The updated edition of Dana Gluckstein’s iconic book, DIGNITY: In Honor of the Rights of Indigenous Peoples, provides urgency and a contemporary focus to the worldwide anti-racism movement in which DIGNITY continues to play an important part. It includes new images of Native Americans and Moroccan Berbers as well as a new epilogue from Amnesty International, “Freedom from Violence” calling for the United States to take action against rape and assault of Native American and Alaskan Native women.
The first edition of DIGNITY, a three-time winner of the International Photography Awards, helped create a turning point for the Obama administration to adopt the UN Declaration on the Rights of Indigenous Peoples – a historic milestone – in association with Amnesty International for their 50th anniversary. The UN Declaration, whose full text is reproduced in DIGNITY, is the most comprehensive global statement of the measures every government must enact to ensure the survival and well-being of Indigenous Peoples. It has empowered a worldwide movement of Indigenous Peoples to assert stewardship of the land, air, and water.
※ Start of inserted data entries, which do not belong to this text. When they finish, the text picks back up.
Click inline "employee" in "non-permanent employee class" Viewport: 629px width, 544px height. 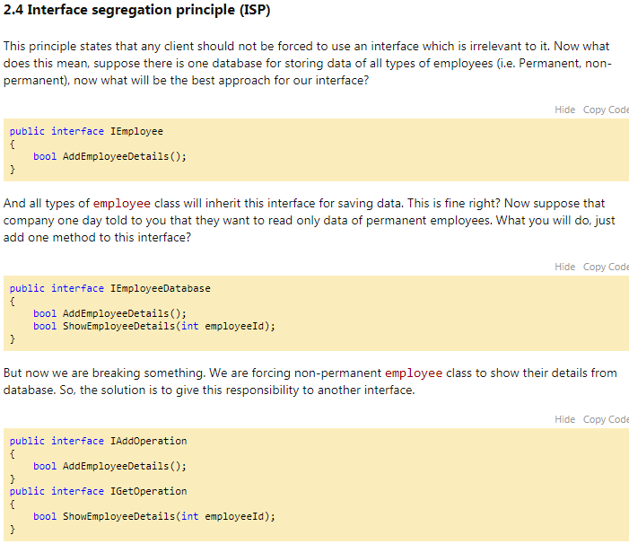click(414, 373)
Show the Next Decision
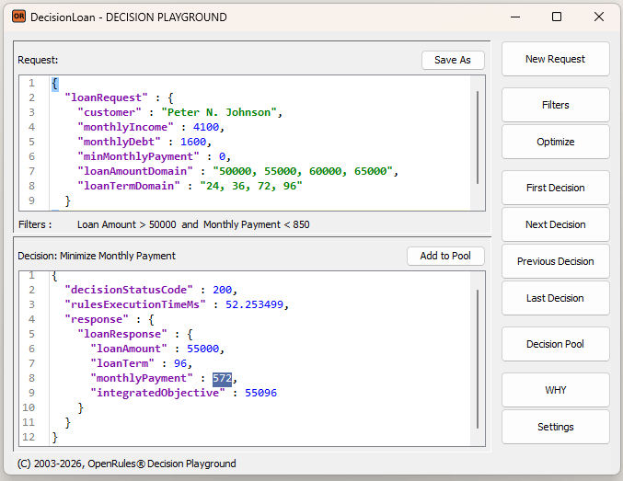Screen dimensions: 623x481 pyautogui.click(x=555, y=224)
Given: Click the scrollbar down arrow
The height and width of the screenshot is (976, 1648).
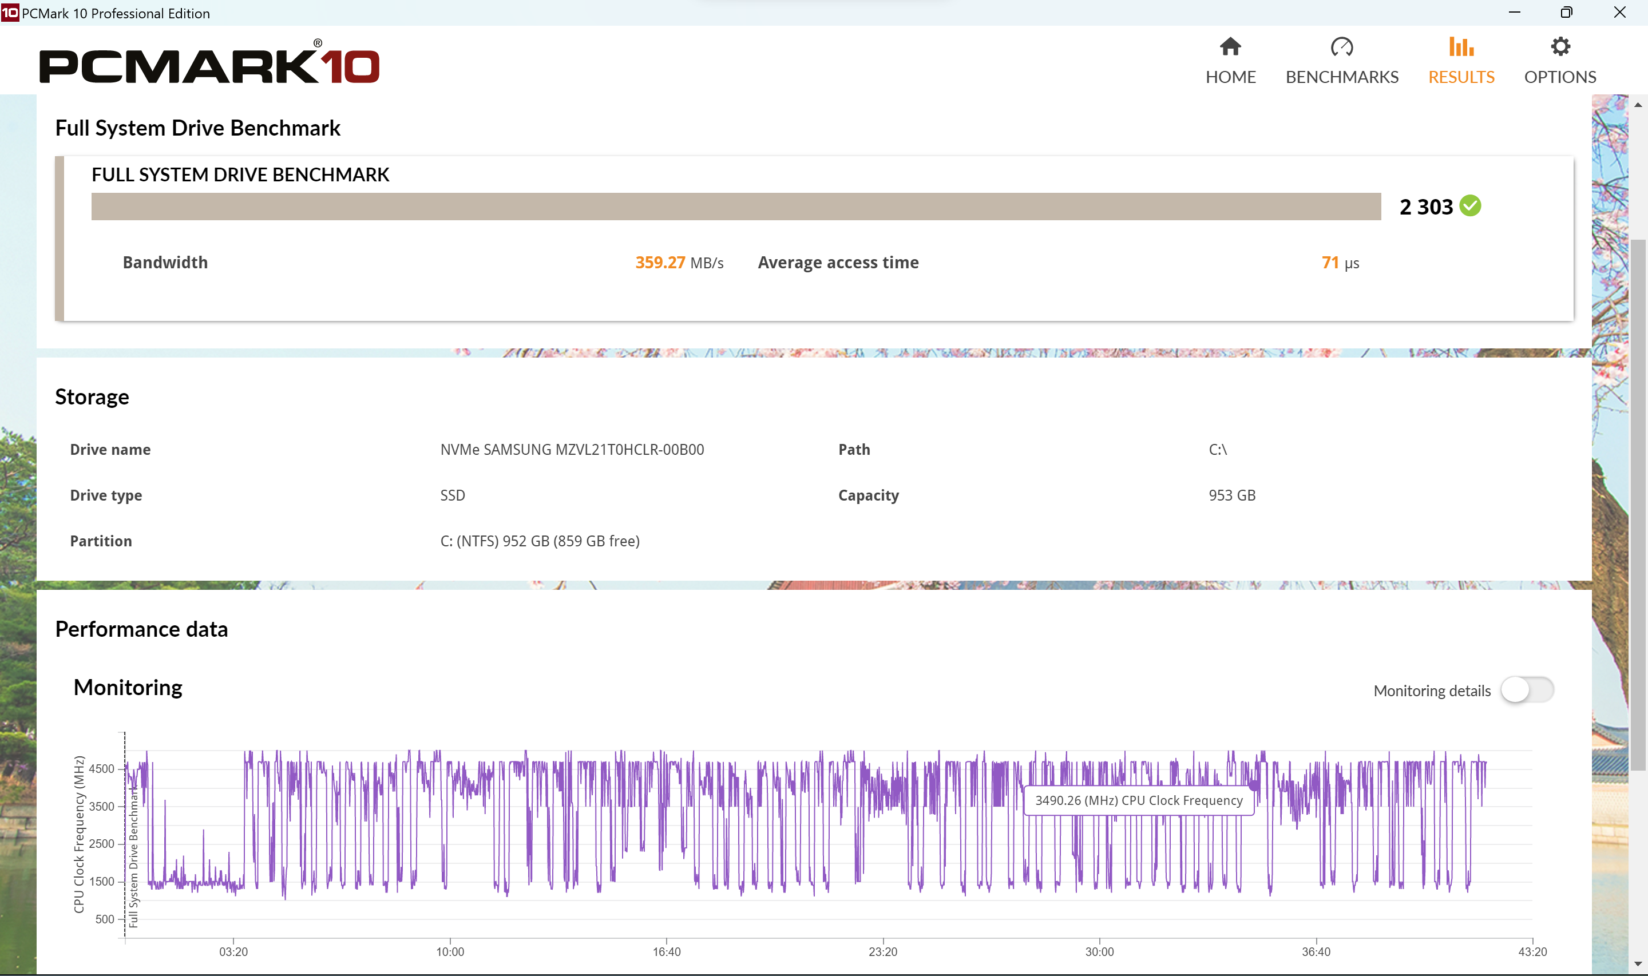Looking at the screenshot, I should click(x=1637, y=964).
Gluckstein spent three decades in the Americas, Africa, Asia, and the Pacific creating more than 100 black-and-white, duotone portraits that appear in DIGNITY and express the theme of “tribes in transition.” In the decade since DIGNITY first appeared, Gluckstein’s concerns over the treatment of Indigenous Peoples and her commitment to fighting on their behalf have only intensified. “DIGNITY is a call to action against racism,” states Gluckstein. In the book’s introduction, Native American Faithkeeper Oren R. Lyons reveals the roots of racism in the medieval Catholic Church and its Doctrine of Discovery that condemned Indigenous Peoples as subhuman to be treated like animals – the justification for their conquerors to steal land and enslave the inhabitants.